4. Au xviiie siècle, à la faveur des querelles autour de la bulle Unigenilus, les principes du gallicanisme des politiques portèrent tous leurs fruits : ils furent empoisonnés.

On sait qu’en vertu des théories gallicanes les parlements voulurent connaître du refus d’absolution aux jansénistes opiniâtres, et cela à double titre : parce que ce refus constituait une injure, et parce qu’il suscitait des troubles. Cette intervention maladroite fut plus que ridicule, elle discrédita à la fois l'Église et le pouvoir civil. Le 7 septembre 1731, le parlement de Paris résuma les principes du gallicanisme des politiques en quatre articles : a) La puissance tempo* relie est absolument indépendante de toute autre puissance et nul pouvoir ne peut en aucun cas y donner directement ou indirectement atteinte, b) Les canons et règlements que l'Église' a droit de faire ne deviennent loi d'État qu’autant qu’ils sont revêtus de l’autorité respectable du souverain, c) A la puissance temporelle seule appartient la juridiction qui a droit d’employer la force visible et extérieure pour contraindre les sujets, d) Les ministres de l'Église sont comptables au roi, et en cas d’abus à la Cour sous son autorité, de la juridiction qu’ils tiennent du roi, même de tout ce qui pourrait, dans l’exercice du pouvoir qu’ils tiennent directement de Dieu, blesser la tranquillité publique et les maximes du royaume.

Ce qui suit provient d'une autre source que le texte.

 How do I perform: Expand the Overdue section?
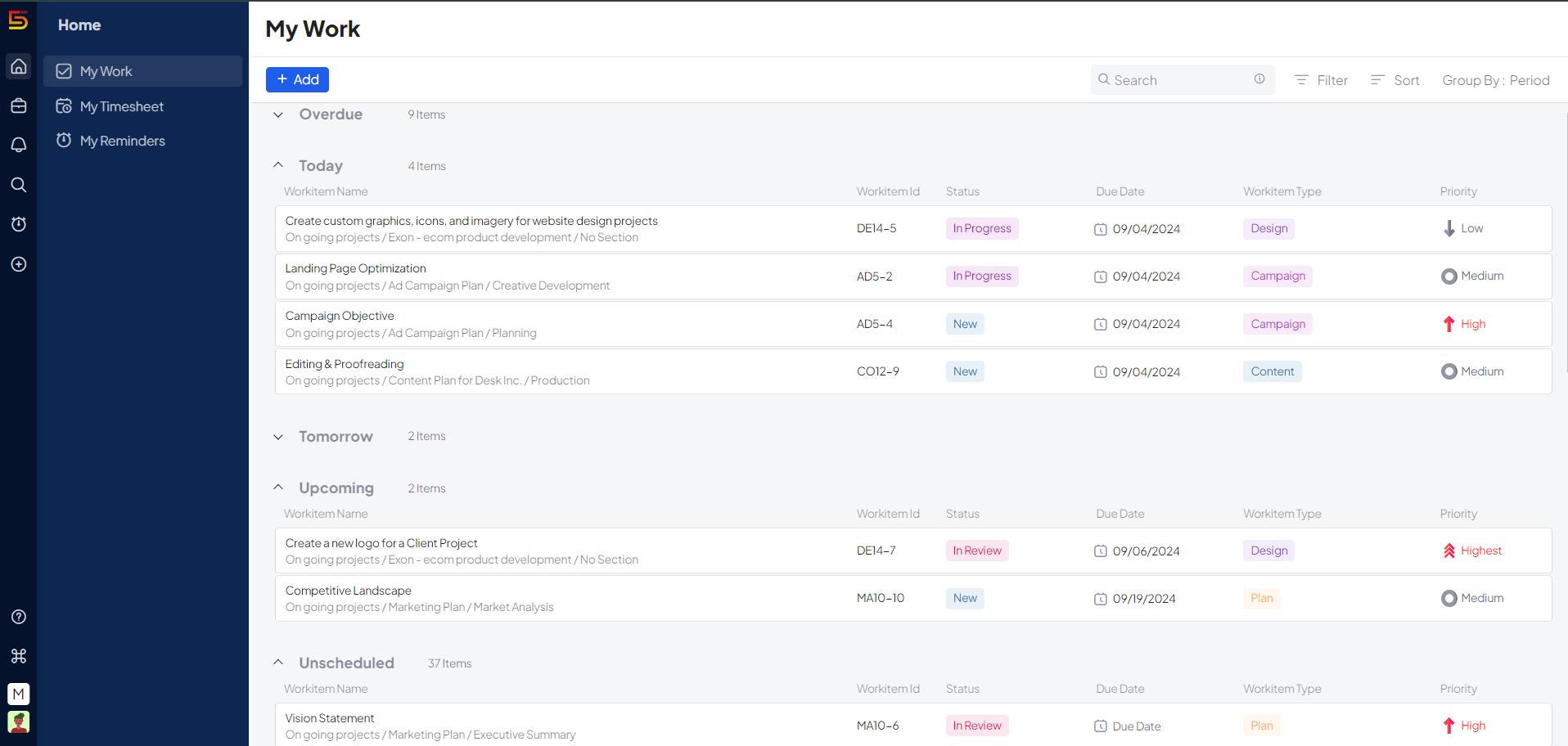pos(278,115)
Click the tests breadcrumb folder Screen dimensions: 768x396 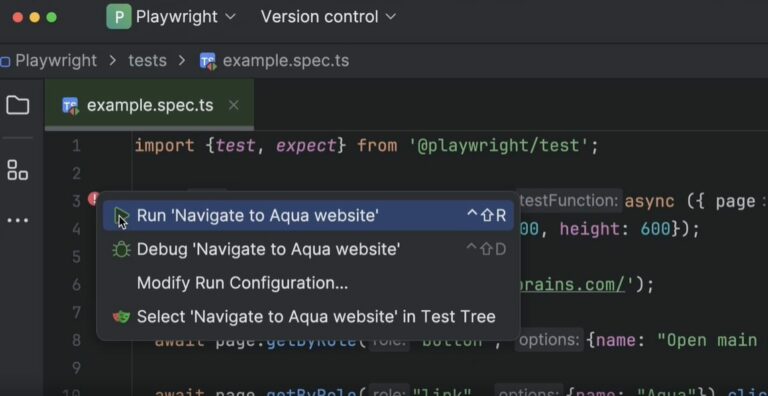(147, 61)
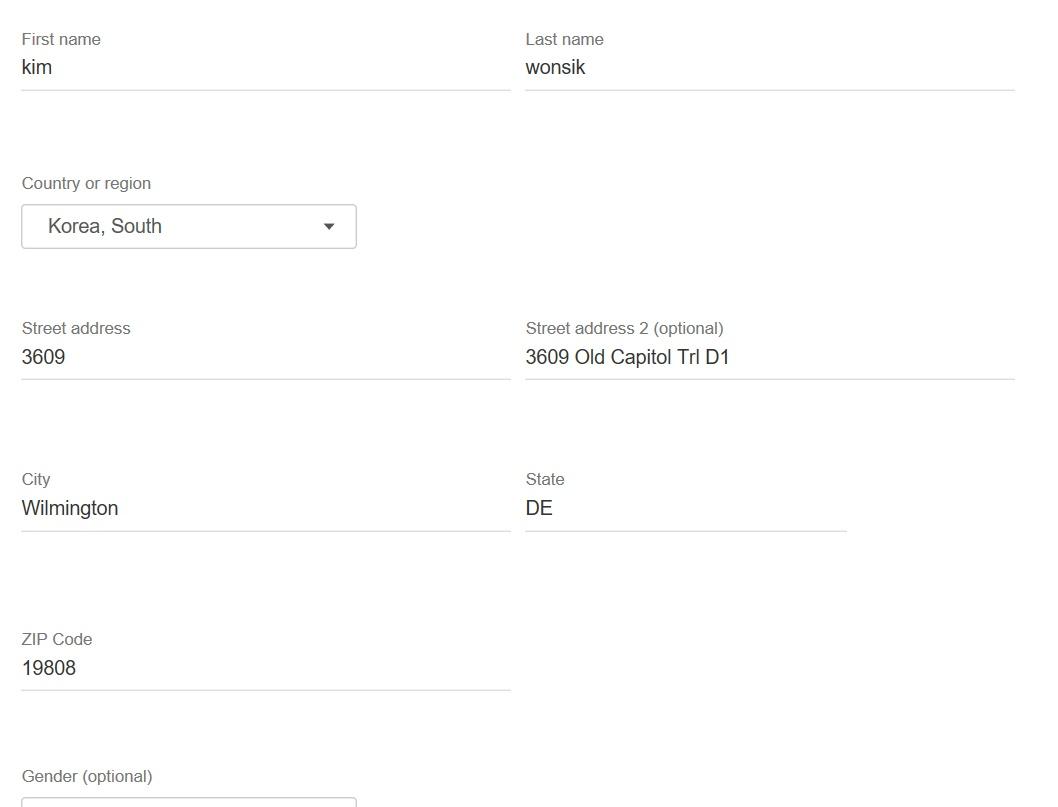Viewport: 1058px width, 807px height.
Task: Click the Country dropdown arrow icon
Action: 328,227
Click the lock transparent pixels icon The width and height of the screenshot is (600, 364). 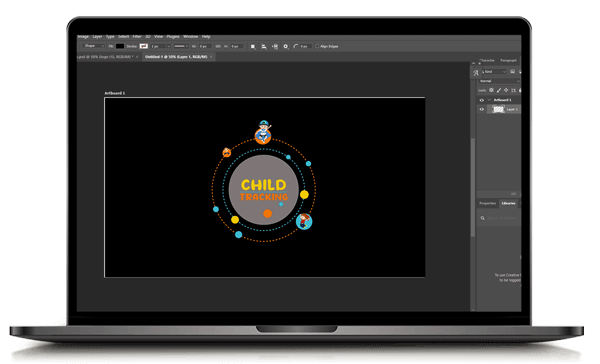click(x=491, y=90)
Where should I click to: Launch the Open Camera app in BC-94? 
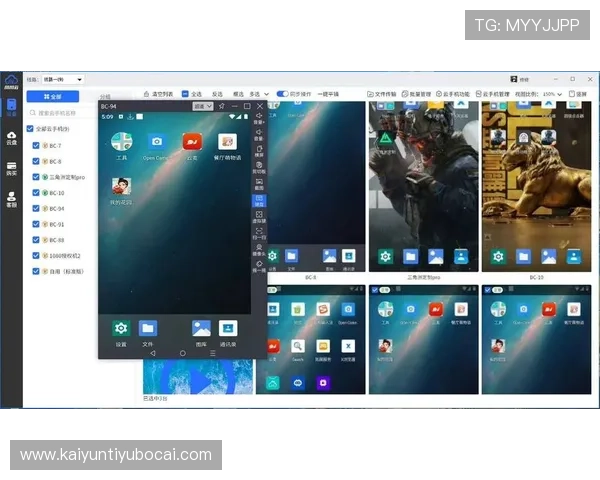pos(156,143)
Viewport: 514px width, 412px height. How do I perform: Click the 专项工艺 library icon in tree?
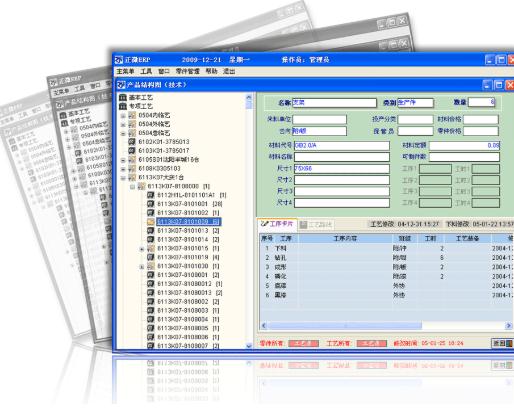click(123, 106)
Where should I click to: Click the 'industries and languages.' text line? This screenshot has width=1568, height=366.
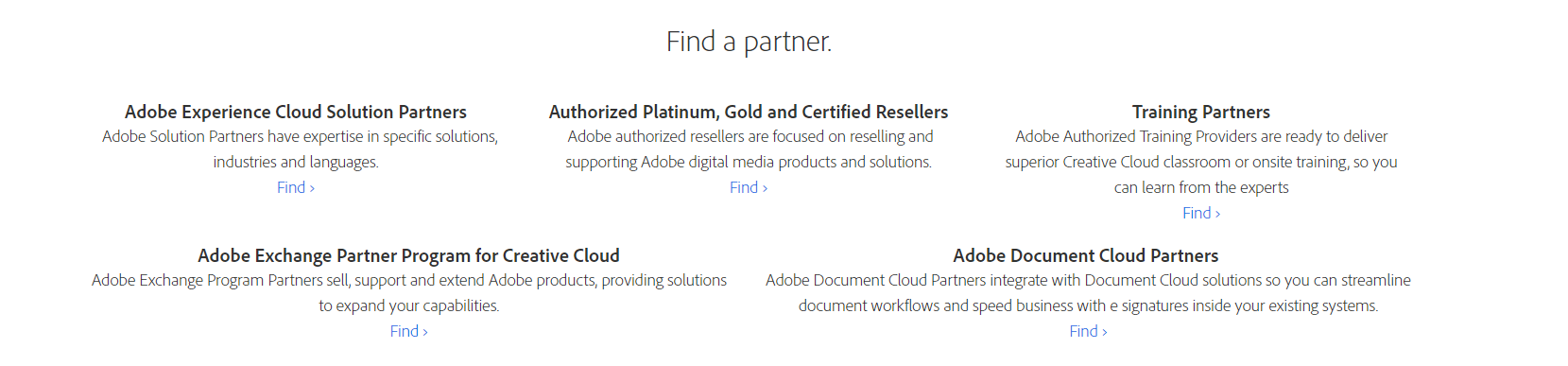[296, 162]

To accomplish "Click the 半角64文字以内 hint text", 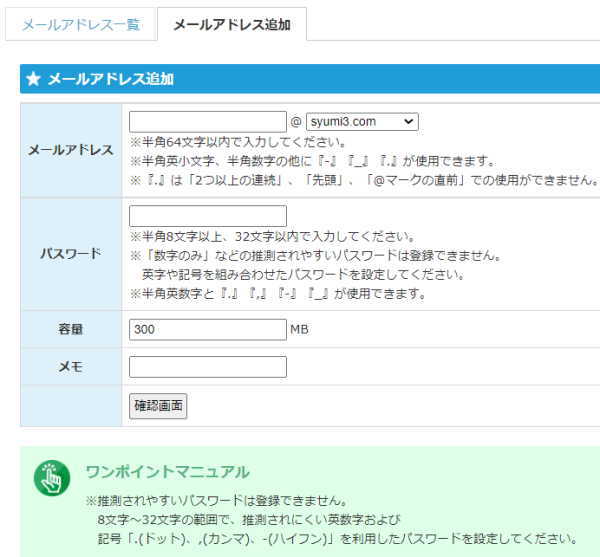I will (238, 142).
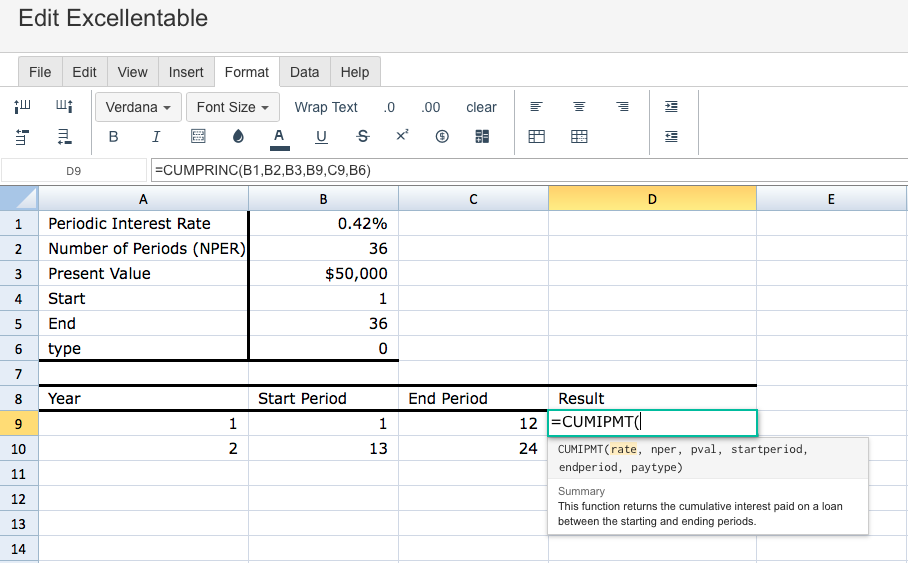The height and width of the screenshot is (563, 908).
Task: Click the cell borders icon
Action: pyautogui.click(x=198, y=137)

Un arrêt du conseil rendu le lendemain fit lacérer cette déclaration, mais une vingtaine d’années plus tard (24 mai 1766) le même conseil disait à son tour : « L'Église a reçu de Dieu une véritable autorité qui n’est subordonnée à aucune autre dans l’ordre des choses spirituelles qui ont le salut pour objet…, le gouvernement des choses humaines et tout ce qui intéresse l’ordre public et le bien de l'État est entièrement et uniquement du ressort [de la puissance temporelle]. » L'Église seule décide ce qu’il faut croire et pratiquer, mais le prince, avant d’autoriser la publication des décrets de l'Église et d’en faire des lois d'État, a droit d’examiner « leur conformité avec les maximes du royaume, » seul il peut employer les peines temporelles, la force visible et extérieure pour les faire pratiquer ; il ne peut pas imposer le silence aux pasteurs sur l’enseignement de la foi et de la morale, mais il peut empêcher « que chaque ministre soit indépendant de la puissance temporelle en ce qui touche les fonctions extérieures appartenant à l’ordre public… et écarter de son royaume des disputes étrangères à la foi et qui ne pourraient avoir lieu sans nuire également au bien de la religion et de l'État. »

Dans leur remontrance à Louis XV, les évêques. par la bouche de Loménie de Brienne, firent observer qu’au nom de cette espèce de pouvoir indirect du temporel sur le spirituel, les parlements avaient envahi toute la sphère réservée à l’action de l'Église. Le roi ne répondit rien et ne pouvait rien répondre : c'était l’essence même du gallicanisme des politiques qu’on lui dénonçait.

Vingt-quatre ans plus tard, ce même Loménie de Brienne acceptait la constitution civile du clergé. Dans un des opuscules faits pour la défense de cet acte, Accord des vrais principes de l'Église, de la morale et de la raison, l’archevêque prévaricateur aurait pourtant pu lire les principes mêmes qu’il condamnait en 1766 : Tout ce qui est extérieur est de droit naturel soumis à la puissance qui fait les lois.